# Work to be completed:
Find the line with "You are a GUI" in the data below. Repeat it and every line after it up to the end, exactly, but drop the pictures.

# Dataset entries:
▽
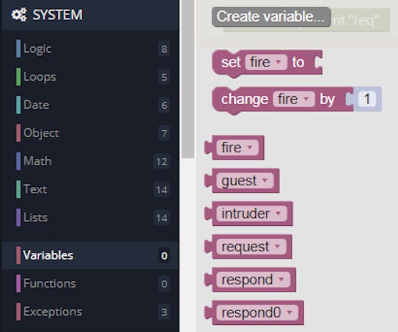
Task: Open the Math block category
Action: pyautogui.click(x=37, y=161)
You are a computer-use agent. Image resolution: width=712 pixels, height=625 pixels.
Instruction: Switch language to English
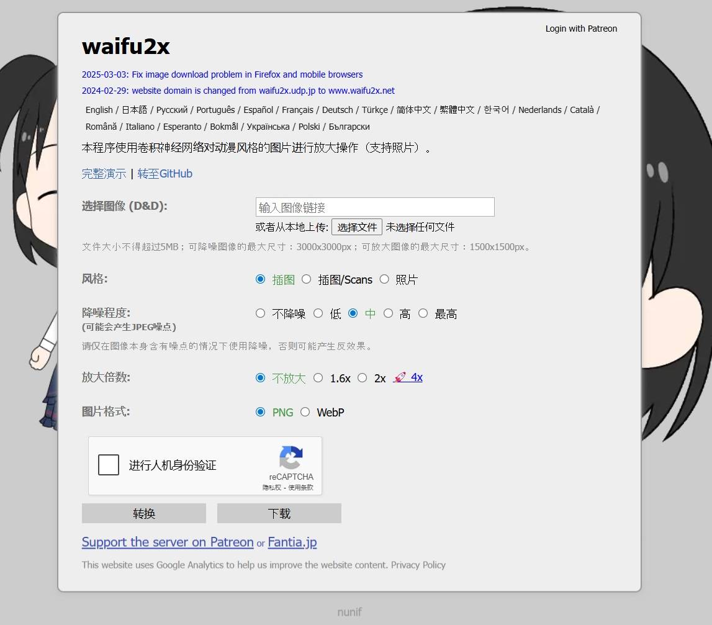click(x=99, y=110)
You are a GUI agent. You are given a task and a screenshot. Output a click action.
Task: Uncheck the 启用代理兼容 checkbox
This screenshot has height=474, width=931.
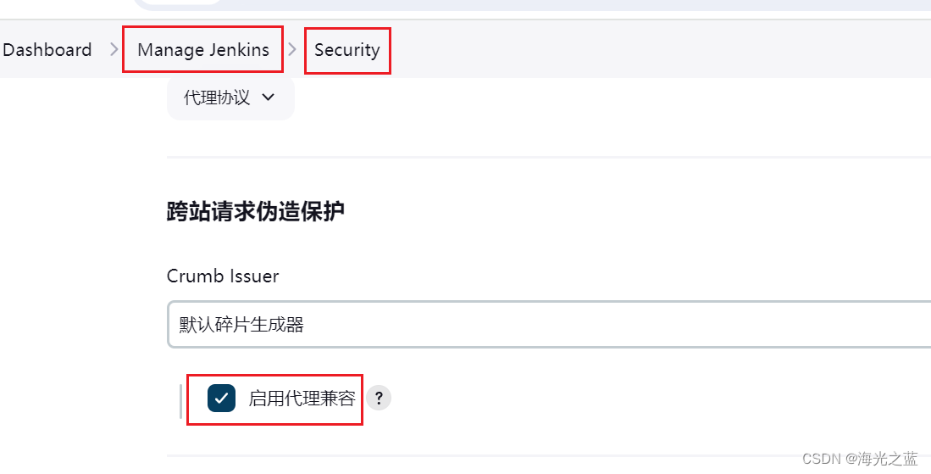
△
# Output for this task:
You are a GUI agent. You are given a task and a screenshot. Output a click action.
Task: Uncheck the 启用代理兼容 checkbox
This screenshot has height=474, width=931.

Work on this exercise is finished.